__THE TASK__.
Copy the following records line for line, with no changes.
________________________
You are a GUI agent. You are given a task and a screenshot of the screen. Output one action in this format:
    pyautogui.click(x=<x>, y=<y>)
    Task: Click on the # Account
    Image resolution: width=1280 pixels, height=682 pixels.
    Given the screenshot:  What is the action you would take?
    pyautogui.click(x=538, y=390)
________________________
__WRITTEN REPLY__.
You are a GUI agent. You are given a task and a screenshot of the screen. Output one action in this format:
    pyautogui.click(x=<x>, y=<y>)
    Task: Click on the # Account
    Image resolution: width=1280 pixels, height=682 pixels.
    Given the screenshot:  What is the action you would take?
    pyautogui.click(x=538, y=390)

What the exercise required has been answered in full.